Every weekend Spectator Life brings you doses of topical trivia – facts, figures and anecdotes inspired by the current week’s dates in history …
In 1864 the first Geneva Convention was signed. The 1929 version introduced the rule that a captured soldier only has to give their name, rank and serial number. This is why contestants on Mastermind, invented by a BBC producer who had been interrogated by the Gestapo during World War II, give their name, profession and specialist subject.
Honor Blackman (born 1925). Playing Pussy Galore in Goldfinger at the age of 39 made her the oldest ever Bond girl, a record that stood until Spectre (2015), when 50 year-old Monica Bellucci played Lucia Sciarra.
In 1305 William Wallace was executed in London. His left leg is now buried in a wall of St Machar’s Cathedral in Aberdeen. It was sent there as a warning to other potential rebels. His other leg went to Perth, his right arm to Newcastle and his left arm to Berwick.
Oscar Hammerstein II (died 1960). The lyricist remains the only Oscar to win an Oscar.

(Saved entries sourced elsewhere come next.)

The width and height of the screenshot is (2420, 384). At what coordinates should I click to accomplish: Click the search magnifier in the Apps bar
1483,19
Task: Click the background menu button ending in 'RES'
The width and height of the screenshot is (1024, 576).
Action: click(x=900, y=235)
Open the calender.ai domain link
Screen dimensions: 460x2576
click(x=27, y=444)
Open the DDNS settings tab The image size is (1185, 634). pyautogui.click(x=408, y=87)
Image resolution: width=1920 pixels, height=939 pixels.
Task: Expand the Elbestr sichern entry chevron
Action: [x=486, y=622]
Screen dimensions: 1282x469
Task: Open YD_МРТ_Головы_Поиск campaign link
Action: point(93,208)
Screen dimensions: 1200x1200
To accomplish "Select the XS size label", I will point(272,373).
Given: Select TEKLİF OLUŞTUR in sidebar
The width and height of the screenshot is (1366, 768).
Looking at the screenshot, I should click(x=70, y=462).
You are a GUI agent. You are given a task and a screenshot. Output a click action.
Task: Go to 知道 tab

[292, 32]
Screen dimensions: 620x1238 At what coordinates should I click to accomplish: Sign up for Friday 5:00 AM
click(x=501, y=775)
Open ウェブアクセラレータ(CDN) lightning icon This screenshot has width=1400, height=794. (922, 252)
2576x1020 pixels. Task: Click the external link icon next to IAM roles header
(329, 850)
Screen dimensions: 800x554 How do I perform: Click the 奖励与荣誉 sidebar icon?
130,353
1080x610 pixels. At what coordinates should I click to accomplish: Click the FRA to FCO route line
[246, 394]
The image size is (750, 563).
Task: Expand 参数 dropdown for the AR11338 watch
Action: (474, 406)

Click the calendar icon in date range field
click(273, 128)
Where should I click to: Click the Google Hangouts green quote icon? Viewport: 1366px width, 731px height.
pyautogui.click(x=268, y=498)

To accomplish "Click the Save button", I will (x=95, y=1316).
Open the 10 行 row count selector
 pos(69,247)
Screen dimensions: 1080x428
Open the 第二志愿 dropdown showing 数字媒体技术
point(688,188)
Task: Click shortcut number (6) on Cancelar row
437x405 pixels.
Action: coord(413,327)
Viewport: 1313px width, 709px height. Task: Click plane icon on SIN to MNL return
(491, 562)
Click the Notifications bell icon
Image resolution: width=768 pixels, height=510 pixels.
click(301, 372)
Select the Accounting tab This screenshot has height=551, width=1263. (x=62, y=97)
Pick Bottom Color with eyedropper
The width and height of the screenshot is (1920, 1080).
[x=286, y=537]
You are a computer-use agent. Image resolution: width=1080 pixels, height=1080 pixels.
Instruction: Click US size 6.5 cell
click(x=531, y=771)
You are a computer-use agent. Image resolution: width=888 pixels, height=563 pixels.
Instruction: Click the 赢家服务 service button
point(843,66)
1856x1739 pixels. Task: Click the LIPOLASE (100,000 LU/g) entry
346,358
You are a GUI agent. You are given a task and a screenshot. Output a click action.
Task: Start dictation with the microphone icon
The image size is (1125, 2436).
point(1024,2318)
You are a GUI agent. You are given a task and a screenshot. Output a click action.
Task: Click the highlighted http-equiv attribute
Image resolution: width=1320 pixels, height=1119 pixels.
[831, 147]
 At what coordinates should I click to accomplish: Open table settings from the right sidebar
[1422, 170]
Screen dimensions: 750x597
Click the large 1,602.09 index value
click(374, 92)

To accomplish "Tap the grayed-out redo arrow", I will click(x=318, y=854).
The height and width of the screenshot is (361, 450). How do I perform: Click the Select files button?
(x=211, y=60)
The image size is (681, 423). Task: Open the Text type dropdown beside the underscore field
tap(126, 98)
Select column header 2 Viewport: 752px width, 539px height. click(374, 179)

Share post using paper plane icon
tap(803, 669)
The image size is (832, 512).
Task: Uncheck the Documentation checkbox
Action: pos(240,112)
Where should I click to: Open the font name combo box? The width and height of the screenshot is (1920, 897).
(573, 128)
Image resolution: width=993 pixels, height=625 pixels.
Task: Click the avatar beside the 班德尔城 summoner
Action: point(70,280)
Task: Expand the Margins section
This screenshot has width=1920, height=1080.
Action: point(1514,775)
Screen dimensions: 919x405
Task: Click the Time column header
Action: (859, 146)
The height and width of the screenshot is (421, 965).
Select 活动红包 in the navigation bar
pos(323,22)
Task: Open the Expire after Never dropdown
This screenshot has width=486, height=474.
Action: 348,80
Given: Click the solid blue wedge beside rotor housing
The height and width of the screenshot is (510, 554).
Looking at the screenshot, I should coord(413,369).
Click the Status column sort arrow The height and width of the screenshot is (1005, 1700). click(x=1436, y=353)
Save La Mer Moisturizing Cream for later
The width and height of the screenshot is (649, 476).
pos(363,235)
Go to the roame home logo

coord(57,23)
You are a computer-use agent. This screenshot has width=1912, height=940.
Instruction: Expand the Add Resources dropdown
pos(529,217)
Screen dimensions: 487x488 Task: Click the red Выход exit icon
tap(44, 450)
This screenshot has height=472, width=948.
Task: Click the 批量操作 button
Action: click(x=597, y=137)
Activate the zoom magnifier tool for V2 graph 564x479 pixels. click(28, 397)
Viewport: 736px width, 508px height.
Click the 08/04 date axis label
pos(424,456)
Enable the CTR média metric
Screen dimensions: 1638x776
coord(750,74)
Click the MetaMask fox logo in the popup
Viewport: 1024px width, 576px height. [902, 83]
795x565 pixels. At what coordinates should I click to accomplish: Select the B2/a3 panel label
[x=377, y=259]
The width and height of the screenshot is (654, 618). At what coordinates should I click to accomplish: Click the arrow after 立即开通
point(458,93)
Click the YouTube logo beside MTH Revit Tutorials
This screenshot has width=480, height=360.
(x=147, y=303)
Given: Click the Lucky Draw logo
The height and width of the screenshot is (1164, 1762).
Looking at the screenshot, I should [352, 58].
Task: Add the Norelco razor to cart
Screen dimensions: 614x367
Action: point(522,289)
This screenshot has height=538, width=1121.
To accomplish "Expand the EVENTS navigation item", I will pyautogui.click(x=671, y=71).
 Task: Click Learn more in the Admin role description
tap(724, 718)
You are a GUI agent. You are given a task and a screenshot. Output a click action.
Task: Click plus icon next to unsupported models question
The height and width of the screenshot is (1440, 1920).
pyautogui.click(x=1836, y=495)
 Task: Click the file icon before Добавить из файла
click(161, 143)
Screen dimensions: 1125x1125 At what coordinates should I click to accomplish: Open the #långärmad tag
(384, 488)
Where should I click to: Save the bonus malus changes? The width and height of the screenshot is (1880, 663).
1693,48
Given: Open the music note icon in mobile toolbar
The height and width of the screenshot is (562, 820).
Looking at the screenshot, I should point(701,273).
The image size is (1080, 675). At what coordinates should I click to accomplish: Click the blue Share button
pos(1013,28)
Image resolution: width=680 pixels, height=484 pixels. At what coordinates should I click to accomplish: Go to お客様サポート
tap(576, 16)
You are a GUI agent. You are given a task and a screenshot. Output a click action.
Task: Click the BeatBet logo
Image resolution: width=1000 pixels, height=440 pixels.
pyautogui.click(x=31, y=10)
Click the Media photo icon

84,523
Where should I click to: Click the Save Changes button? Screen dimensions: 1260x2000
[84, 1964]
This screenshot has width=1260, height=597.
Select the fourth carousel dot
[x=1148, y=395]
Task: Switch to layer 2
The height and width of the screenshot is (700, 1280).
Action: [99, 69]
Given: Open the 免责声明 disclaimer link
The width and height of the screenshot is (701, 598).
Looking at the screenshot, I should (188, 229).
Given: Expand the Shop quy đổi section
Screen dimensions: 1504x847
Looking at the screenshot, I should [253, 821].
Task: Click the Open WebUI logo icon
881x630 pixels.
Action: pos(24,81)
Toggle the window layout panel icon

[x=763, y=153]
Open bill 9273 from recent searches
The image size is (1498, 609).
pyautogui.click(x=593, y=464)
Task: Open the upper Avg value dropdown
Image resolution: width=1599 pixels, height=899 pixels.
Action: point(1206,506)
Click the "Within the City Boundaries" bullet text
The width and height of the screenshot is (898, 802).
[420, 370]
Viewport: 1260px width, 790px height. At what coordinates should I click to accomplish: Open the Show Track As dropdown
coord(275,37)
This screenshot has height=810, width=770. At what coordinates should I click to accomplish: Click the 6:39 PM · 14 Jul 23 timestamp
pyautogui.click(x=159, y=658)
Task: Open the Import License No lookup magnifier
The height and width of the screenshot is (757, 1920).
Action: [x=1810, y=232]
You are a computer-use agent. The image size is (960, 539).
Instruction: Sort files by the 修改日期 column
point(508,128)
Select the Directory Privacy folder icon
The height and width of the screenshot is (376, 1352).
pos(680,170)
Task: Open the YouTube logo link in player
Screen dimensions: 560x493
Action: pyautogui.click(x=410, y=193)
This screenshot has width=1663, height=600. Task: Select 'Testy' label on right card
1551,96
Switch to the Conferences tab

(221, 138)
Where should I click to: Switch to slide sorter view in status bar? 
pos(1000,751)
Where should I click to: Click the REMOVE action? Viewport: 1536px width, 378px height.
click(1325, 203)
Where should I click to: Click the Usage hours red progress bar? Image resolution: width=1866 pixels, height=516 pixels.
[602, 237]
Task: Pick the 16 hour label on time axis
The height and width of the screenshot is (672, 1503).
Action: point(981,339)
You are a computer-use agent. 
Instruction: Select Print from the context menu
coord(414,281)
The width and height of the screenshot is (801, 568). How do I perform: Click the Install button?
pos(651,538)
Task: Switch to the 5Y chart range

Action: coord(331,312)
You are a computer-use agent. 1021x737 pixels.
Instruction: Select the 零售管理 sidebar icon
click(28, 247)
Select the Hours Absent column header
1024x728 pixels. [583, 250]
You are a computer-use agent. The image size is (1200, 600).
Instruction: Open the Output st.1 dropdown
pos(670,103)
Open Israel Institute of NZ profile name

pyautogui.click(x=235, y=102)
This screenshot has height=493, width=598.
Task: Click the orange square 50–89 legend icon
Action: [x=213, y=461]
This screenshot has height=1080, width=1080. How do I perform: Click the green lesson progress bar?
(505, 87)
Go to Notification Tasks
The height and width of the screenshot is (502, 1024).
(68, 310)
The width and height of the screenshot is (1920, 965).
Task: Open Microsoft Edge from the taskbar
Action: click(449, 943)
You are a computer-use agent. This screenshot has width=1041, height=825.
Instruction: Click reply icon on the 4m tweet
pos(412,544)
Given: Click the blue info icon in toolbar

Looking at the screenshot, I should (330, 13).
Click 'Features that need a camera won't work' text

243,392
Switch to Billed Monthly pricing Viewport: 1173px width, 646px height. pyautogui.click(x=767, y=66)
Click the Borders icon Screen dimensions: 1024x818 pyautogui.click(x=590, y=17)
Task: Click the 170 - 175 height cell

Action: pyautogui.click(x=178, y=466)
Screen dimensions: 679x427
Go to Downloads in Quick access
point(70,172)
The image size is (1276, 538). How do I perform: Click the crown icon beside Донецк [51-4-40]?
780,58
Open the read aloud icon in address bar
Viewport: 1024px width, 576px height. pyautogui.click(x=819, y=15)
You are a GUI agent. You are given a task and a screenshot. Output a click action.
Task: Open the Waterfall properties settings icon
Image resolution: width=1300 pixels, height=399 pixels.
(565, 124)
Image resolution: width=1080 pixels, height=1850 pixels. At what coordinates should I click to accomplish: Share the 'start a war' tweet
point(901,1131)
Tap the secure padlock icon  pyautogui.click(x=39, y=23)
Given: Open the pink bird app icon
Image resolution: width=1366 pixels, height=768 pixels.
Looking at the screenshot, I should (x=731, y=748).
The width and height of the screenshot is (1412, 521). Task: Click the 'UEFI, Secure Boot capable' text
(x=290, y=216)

In 1995, Microsoft released Windows 95. The famous start-up music was composed by Brian Eno – though he did it on a Mac: ‘I’ve never used a PC in my life. I don’t like them.’
Stephen Fry (born 1957). A ‘true or false’ question on Shooting Stars ran: ‘When Stephen Fry gets an erection, it is known as a fry-up.’
Neil Armstrong (died 2012). The first foot he placed on the Moon was his left.
Charles Thurber patented the type writer in 1843. His original intention was to build a machine to help the blind: it had raised letters on the keys to enable a blind person to type. The first letter he wrote on his prototype was to the Boston Institution for the Blind to tell them about his invention.
Charles Rolls (born 1877). Henry Royce’s partner was the first ever British person to die in a plane crash. The tail of his Wright Flyer broke off while he was piloting it in 1910.
Shania Twain (born 1965). She has always suffered from stage fright. During a school concert she actually wet herself, but hid the fact by spilling a glass of water. ‘As far as the trumpet players on either side of me knew, the puddle was nothing more than H2O.’